Adel was een aardige jongen. Op zijn reizen had hij veel vrienden (átha) gemaakt. Zo is het gekomen dat het volk hem Atharik ging noemen — iets wat hem later wel van pas kwam, want toen zijn vader overleed, volgde hij hem op, zonder dat sprake was van het eventueel kiezen van een andere Greve.
In de tijd dat Adel opgeleid werd te Texland, was daar ook een heel lieve Faam op de burg. Ze kwam uit de Saksenmarken, uit een gewest genaamd Suoabaland. Daarom werd ze op Texland Suoabene genoemd, hoewel haar naam Iefke was.

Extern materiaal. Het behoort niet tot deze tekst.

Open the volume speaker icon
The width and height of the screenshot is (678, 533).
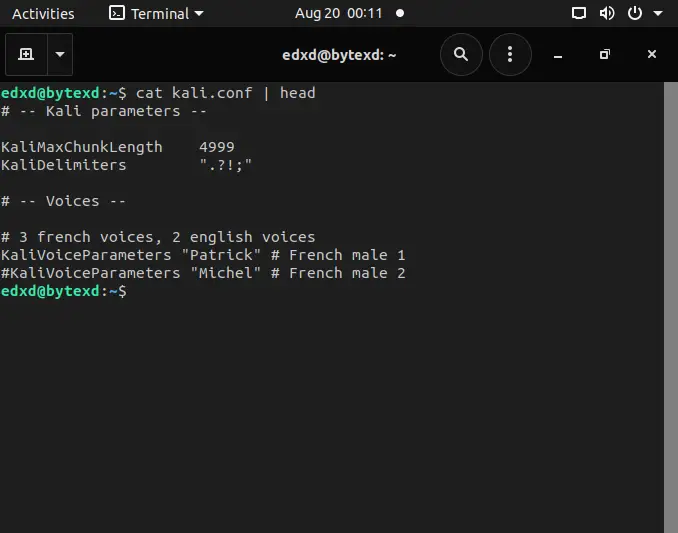point(607,13)
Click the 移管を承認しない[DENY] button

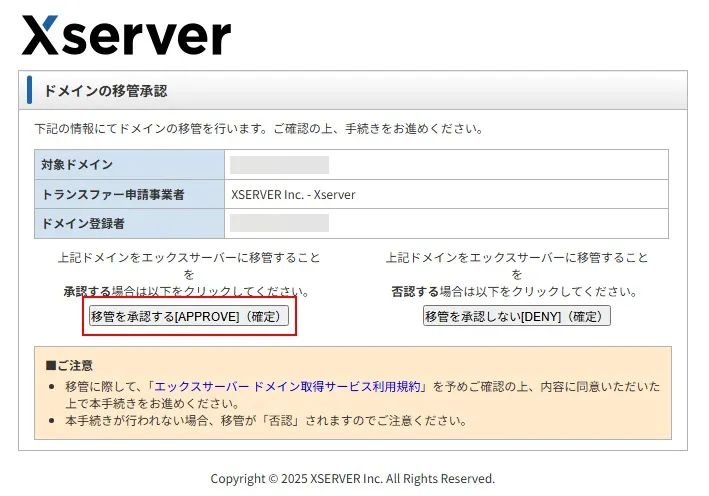[516, 316]
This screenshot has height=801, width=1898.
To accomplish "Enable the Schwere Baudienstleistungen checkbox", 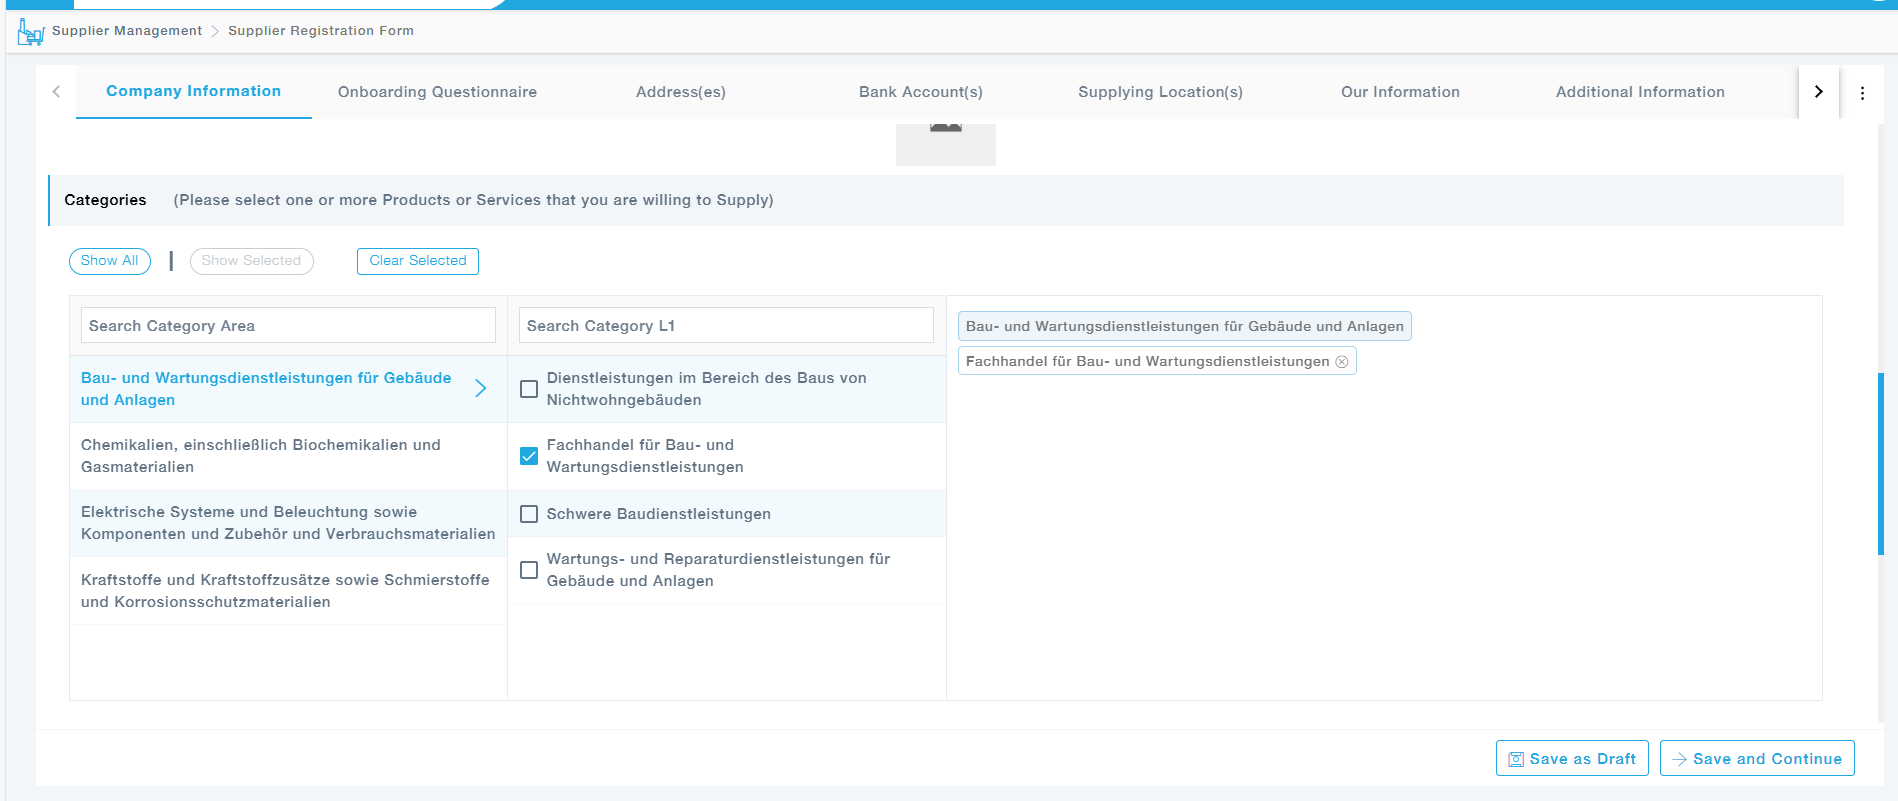I will [529, 514].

Adel had haar lief gekregen en zij had Adel lief. Maar zijn vader vroeg hem te wachten. Adel gehoorzaamde, maar kort na zijn vader’s dood, zodra hij geïnstalleerd was, zond hij boodschappers naar Berthholda, haar vader, om zijn dochter ten huwelijk te vragen. Berthholda was een vorst van zuivere zeden. Hij had Iefkje naar Texland gestuurd voor haar opleiding, in de hoop dat zij ooit tot Burgfaam zou worden gekozen in zijn eigen land. Maar hij had hun beider begeerte opgemerkt. Daarom gaf hij hen zijn zegen.

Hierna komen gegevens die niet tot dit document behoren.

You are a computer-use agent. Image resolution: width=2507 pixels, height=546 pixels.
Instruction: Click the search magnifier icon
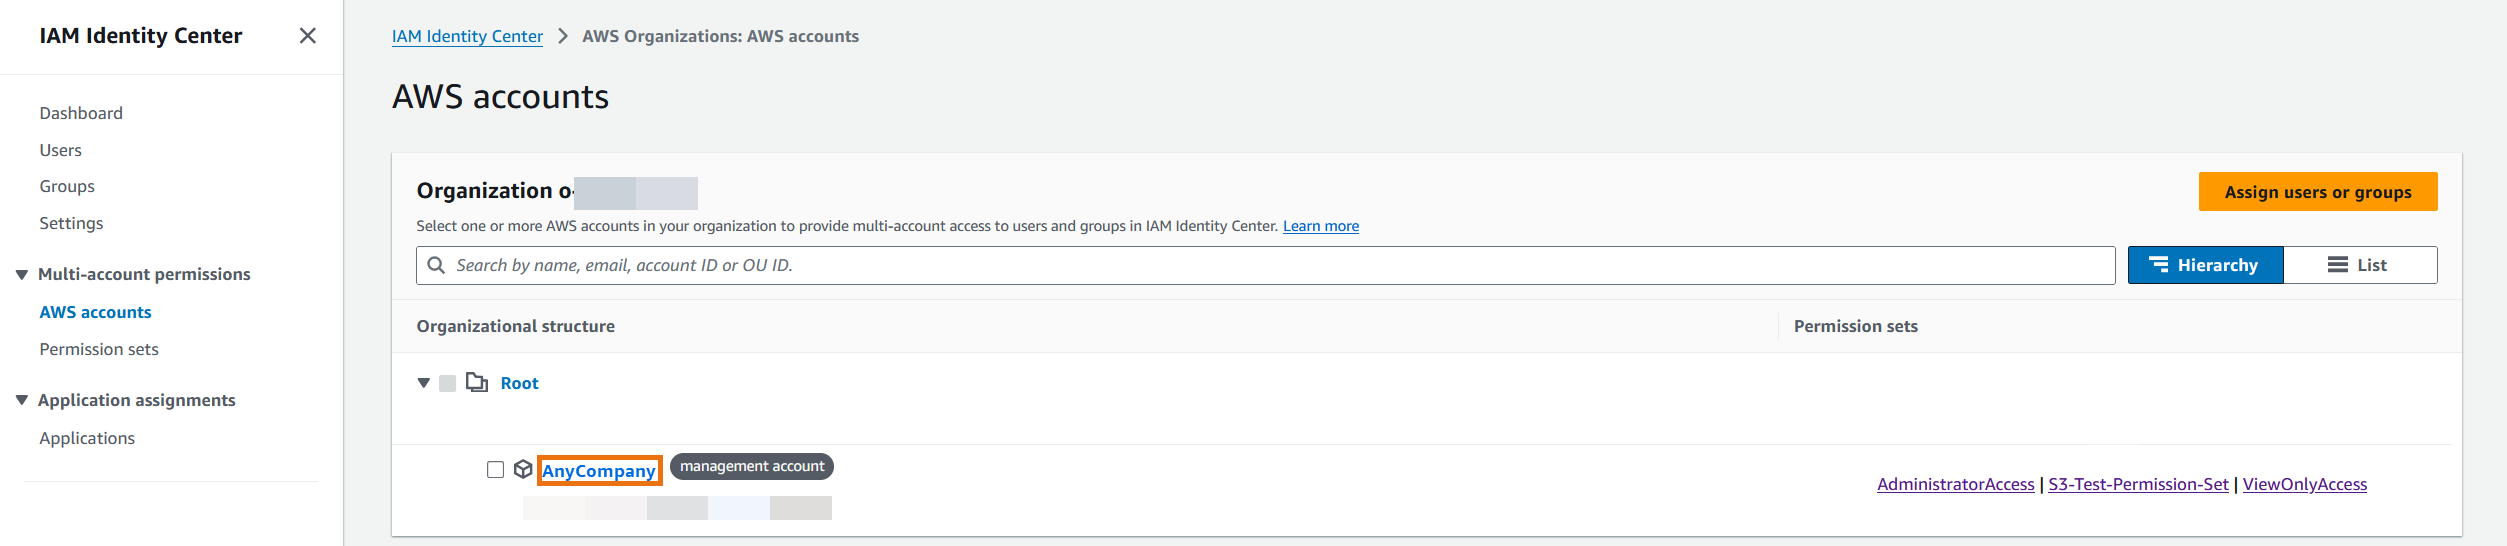click(436, 265)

Iefke was een [156] ongepolijste Fryasdochter.[1] Voor zover ik haar heb leren kennen, heeft ze er alles aan gedaan om Frya’s kinderen weer onder dezelfde wetten en in één verbond te verenigen. Om de mensen aan haar zijde te krijgen, was ze met haar verloofde vanaf haar vader door alle Saksenmarken gereisd en vervolgens door Geertmania. (Geertmania is hoe de Geertmannen het gewest hebben genoemd dat ze door Gosa’s bemiddeling hadden gekregen.) Daarna gingen ze naar de Denemarken en van daar per schip naar Texland. Van Texland gingen ze door naar West Vlieland en verder, langs de kust, naar Walhallagara. Vanaf Walhallagara trokken ze langs de zuidelijke oever van de Rijn, totdat ze met grote bezorgdheid voorbij de Rijn aankwamen bij de Meerzaten of op-het-meer-gezetenen, waarover onze Apollania geschreven heeft. Toen ze daar enige tijd waten geweest, gingen ze weer op weg naar ons laagland.

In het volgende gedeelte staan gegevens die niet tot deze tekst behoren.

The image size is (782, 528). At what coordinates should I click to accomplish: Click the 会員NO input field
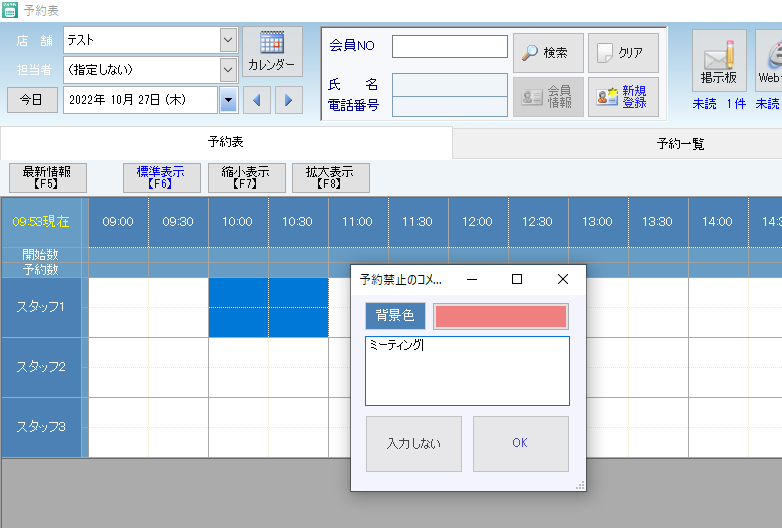pyautogui.click(x=450, y=47)
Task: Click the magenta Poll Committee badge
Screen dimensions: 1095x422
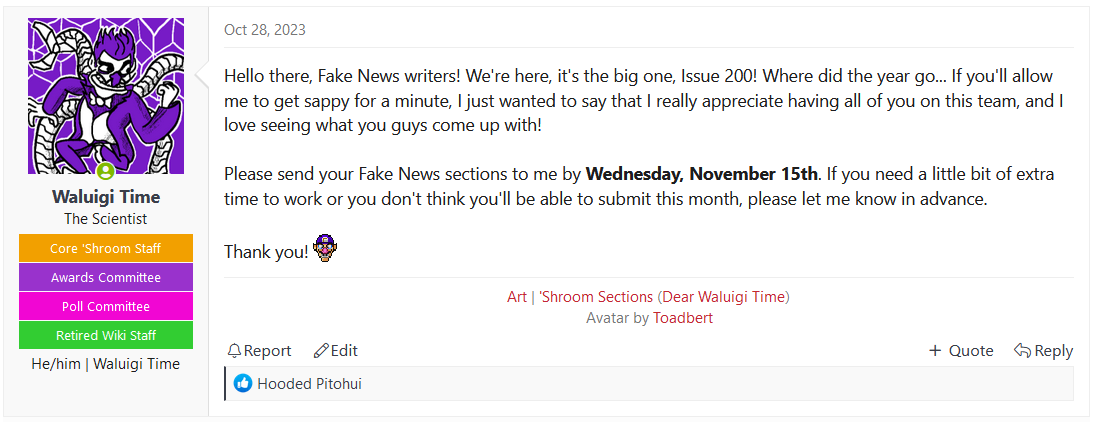Action: click(106, 307)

Na een afdaling richting de delta tot in de streek van de oude burg Aken zijn er plotseling vier knechten vermoord en naakt uitgekleed. Ze waren iets achtergebleven. Mijn broer, die overal bij was, had ze vaak gewaarschuwd, maar ze hadden niet geluisterd. De moordenaars [157] waren Twisklanders waarvan er tegenwoordig veel brutaal de Rijn oversteken om te moorden en roven.
(De Twisklanders stammen af van verbannen en achtergelaten Fryaskinderen die hun vrouwen van de Tartaren hebben geroofd. De Tartaren zijn een bruin Findasvolk, zo genaamd, omdat ze steeds andere volkeren tot strijd uittarten. Het zijn allemaal ruiters en rovers. Hierdoor zijn de Twisklanders dus zo bloeddorstig geworden.)
De Twisklanders die deze schandelijke daad hadden gepleegd, noemen zichzelf Vrijen of Franken. Volgens mijn broer waren er rode, bruine en witte bij. De roden en bruinen bleekten hun haar met kalkwater, maar met hun bruine gelaat werden ze daar deste lelijker van.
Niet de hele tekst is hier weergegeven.